Wenn Sie neue Medikamente beginnen oder bestehende ändern, informieren Sie bitte die behandelnde Stelle. Auch rezeptfreie Produkte können relevante Wechselwirkungen haben.

Indikationen: Wofür ist Mirtazapin zugelassen bzw. typischerweise vorgesehen?

Der Hauptanwendungsbereich ist die Behandlung depressiver Störungen. Je nach Situation kann Mirtazapin auch bei speziellen Konstellationen erwogen werden, z. B. wenn Schlafprobleme und Appetitveränderungen stark ausgeprägt sind.

Welche Behandlung im Einzelfall sinnvoll ist, hängt von Ihrem Krankheitsbild, Vorerkrankungen, anderen Medikamenten und Ihrer Verträglichkeit ab.

Dosierung: Wie wird Mirtazapin üblicherweise dosiert?

Die Dosis wird individuell festgelegt. Häufig startet man mit einer niedrigeren Dosis und steigert bei Bedarf schrittweise, um Verträglichkeit und Wirksamkeit bestmöglich zu kombinieren.

Typisches Vorgehen (allgemein)

  • Start: niedrige Anfangsdosis.
  • Steigerung: bei unzureichender Wirkung und guter Verträglichkeit in Schritten.
  • Erhalt: die Dosis, die stabil wirkt und gut vertragen wird.
  • Absetzen: nicht abrupt beenden; meist schrittweises Ausschleichen.

Welche Stärke für Sie passt, kann von Faktoren wie Alter, Begleiterkrankungen (z. B. Leberprobleme) und Ihrer individuellen Reaktion abhängen. In dieser Beschreibung wird keine konkrete persönliche Dosierung vorgegeben.

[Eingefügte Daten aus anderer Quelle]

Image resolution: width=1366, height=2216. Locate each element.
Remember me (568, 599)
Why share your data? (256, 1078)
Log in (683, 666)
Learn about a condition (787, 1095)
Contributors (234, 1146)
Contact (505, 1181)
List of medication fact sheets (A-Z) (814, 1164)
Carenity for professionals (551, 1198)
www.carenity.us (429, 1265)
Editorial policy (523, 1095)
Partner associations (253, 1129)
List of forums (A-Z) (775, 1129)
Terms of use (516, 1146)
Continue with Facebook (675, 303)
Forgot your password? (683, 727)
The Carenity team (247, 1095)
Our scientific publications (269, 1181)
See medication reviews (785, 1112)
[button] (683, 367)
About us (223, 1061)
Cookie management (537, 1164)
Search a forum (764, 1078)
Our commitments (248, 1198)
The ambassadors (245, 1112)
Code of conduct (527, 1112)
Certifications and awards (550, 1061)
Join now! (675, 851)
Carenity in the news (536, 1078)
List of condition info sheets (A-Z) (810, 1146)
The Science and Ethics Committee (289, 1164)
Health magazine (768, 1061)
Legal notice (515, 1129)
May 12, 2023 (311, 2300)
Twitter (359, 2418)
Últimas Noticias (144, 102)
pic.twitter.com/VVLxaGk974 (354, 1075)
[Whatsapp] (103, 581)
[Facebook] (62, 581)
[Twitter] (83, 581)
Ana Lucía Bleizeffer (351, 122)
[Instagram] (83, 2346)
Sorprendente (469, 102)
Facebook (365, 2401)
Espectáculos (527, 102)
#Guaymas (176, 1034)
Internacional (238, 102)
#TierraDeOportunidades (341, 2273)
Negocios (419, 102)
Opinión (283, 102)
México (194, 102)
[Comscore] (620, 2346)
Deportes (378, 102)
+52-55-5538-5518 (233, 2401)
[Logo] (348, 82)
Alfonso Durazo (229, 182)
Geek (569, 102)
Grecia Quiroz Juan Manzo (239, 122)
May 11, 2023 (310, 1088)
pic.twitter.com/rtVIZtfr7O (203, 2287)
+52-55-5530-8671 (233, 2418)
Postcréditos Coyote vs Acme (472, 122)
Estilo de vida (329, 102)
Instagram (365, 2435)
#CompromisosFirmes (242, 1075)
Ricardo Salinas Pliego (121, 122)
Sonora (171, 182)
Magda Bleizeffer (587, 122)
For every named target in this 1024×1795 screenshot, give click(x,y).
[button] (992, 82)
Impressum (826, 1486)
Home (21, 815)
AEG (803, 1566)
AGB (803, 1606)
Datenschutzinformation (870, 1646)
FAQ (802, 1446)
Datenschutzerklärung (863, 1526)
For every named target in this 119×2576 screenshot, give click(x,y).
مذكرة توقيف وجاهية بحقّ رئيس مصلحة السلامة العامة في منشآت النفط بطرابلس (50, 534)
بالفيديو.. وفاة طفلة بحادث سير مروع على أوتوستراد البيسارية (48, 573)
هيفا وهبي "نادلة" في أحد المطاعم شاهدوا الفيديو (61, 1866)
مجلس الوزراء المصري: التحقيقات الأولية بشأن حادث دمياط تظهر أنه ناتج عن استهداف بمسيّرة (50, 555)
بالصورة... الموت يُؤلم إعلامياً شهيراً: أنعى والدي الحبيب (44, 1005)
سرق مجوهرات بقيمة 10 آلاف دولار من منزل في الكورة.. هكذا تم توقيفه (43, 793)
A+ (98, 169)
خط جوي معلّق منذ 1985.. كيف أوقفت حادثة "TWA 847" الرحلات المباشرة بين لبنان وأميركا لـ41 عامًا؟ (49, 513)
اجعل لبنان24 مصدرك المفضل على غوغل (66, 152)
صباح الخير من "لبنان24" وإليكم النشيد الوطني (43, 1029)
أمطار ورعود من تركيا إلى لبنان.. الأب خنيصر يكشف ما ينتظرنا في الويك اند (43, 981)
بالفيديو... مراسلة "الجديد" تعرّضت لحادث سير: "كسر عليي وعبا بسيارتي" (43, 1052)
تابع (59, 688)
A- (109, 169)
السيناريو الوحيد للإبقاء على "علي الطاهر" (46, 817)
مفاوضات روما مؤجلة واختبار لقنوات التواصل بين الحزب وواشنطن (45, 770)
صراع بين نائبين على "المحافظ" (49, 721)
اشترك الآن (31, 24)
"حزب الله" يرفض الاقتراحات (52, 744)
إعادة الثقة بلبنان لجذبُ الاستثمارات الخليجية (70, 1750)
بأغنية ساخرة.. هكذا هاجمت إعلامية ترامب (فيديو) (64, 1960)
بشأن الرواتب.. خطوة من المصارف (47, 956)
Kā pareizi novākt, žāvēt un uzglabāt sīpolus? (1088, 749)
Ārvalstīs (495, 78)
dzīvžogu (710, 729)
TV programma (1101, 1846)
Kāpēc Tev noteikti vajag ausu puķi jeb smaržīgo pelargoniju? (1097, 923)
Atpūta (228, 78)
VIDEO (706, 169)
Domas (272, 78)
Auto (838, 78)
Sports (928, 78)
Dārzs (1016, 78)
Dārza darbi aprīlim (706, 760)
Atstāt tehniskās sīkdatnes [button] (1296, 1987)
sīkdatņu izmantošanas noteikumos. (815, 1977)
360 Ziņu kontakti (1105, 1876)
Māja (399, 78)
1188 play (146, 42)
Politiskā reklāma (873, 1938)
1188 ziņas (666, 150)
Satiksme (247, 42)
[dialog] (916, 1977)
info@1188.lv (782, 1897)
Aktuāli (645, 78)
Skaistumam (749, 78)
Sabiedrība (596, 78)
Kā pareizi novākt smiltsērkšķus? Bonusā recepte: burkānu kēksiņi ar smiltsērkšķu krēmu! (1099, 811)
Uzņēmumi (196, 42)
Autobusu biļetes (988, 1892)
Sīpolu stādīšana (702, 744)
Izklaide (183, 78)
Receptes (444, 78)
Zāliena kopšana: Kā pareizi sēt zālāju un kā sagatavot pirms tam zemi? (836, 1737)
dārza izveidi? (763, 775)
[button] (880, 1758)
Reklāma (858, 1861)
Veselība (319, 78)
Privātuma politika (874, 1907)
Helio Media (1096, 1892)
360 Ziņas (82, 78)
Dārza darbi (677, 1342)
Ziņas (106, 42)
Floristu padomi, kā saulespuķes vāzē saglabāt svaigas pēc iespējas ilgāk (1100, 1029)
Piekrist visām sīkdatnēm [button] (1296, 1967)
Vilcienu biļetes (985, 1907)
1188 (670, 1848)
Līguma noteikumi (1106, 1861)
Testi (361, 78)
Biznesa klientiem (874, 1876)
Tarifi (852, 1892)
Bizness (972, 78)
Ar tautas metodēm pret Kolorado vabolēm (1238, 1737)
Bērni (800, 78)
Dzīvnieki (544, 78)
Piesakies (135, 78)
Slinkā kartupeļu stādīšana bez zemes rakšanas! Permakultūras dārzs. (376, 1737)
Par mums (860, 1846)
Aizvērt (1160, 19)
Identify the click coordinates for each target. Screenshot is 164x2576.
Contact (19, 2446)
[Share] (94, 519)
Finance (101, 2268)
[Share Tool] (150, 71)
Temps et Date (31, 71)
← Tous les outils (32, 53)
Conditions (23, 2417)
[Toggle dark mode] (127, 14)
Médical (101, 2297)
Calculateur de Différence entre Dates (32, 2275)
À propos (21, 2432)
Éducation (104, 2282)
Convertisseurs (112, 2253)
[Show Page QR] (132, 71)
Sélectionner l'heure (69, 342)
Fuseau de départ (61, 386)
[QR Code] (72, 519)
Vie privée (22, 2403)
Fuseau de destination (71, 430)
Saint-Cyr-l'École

Worauf Sie bei der Dosierung achten sollten

  • Nicht eigenständig erhöhen, auch wenn die Wirkung noch nicht vollständig da ist.
  • Geduld: Antidepressiva brauchen Zeit, bis sich ein Effekt aufbaut.
  • Verträglichkeit beobachten: besonders Müdigkeit, Benommenheit, Mundtrockenheit oder Appetitveränderungen.
  • Regelmäßige Kontrollen: bei besonderen Risiken oder bei bestehender Begleitmedikation.

Sicherheitsprofil: Häufige und wichtige Nebenwirkungen

Wie bei allen wirksamen Medikamenten kann es auch bei Mirtazapin zu Nebenwirkungen kommen. Viele sind mild und nehmen mit der Zeit ab. Bei starken Beschwerden oder Warnzeichen sollten Sie jedoch ärztliche Hilfe in Anspruch nehmen.

Häufig beobachtete Nebenwirkungen (Beispiele)

  • Müdigkeit, Benommenheit, „erschwertes Aufwachen“
  • Schwindel
  • Mundtrockenheit
  • Appetitzunahme und möglicher Gewichtsanstieg
  • Verstopfung (bei manchen Personen)
  • Selten: lebhafte Träume oder Schlafveränderungen

Wichtige, aber weniger häufige Warnzeichen

  • Starke allergische Reaktionen (z. B. Atemnot, Schwellungen)
  • Ungewöhnliche Blutungsneigung oder ausgeprägte Blutergüsse
  • Starke Verschlechterung der Stimmung oder ungewöhnliche Verhaltensänderungen
  • Anhaltendes Fieber, starke Infektanfälligkeit, starke Schwäche (Hinweis auf Blutbildveränderungen möglich)

Wenn Sie solche Symptome bemerken: sofort medizinisch abklären lassen.

Praktische Anwendungstipps im Alltag

  • Einschlafhilfe nutzen: Wenn Mirtazapin Sie müde macht, kann die Einnahme am Abend besonders praktisch sein.
  • Startphase einplanen: In den ersten Tagen kann die Müdigkeit stärker sein. Planen Sie entsprechend.
  • Vorsicht beim Lenken: Bis Sie wissen, wie Sie auf Mirtazapin reagieren, verzichten Sie auf riskante Tätigkeiten.
  • Trinken & Mundpflege: Bei Mundtrockenheit kann ausreichendes Trinken und Mundpflege helfen.
  • Gewichtsverlauf beobachten: Falls der Appetit steigt, achten Sie auf die Ernährung und bewegen Sie sich regelmäßig.
  • Absetzen nicht abrupt: Ein plötzliches Beenden kann zu Absetzsymptomen führen. Besprechen Sie das Ausschleichen rechtzeitig.

Umgang mit Wirkungseintritt und Verlauf

Viele Menschen merken zunächst Müdigkeit oder Schlafveränderungen. Das bedeutet nicht automatisch, dass die depressive Symptomatik bereits vollständig verbessert ist. Üblicherweise beurteilt man die Wirksamkeit nach einigen Wochen.

Häufig hilfreich ist ein kurzes „Tagebuch“:

  • Schlaf: Einschlafzeit, Durchschlafen, Aufwachen
  • Stimmung: z. B. Stimmungsskala (0–10)
  • Alltag: Antrieb, Konzentration, soziale Aktivität
  • Nebenwirkungen: Müdigkeit, Appetit, Schwindel

Alternative Optionen

Falls Mirtazapin nicht die gewünschte Wirkung erzielt oder nicht gut vertragen wird, gibt es in der Behandlung depressiver Störungen verschiedene Alternativen. Beispiele sind:

Arzneimittelbezogene Alternativen (Auswahl)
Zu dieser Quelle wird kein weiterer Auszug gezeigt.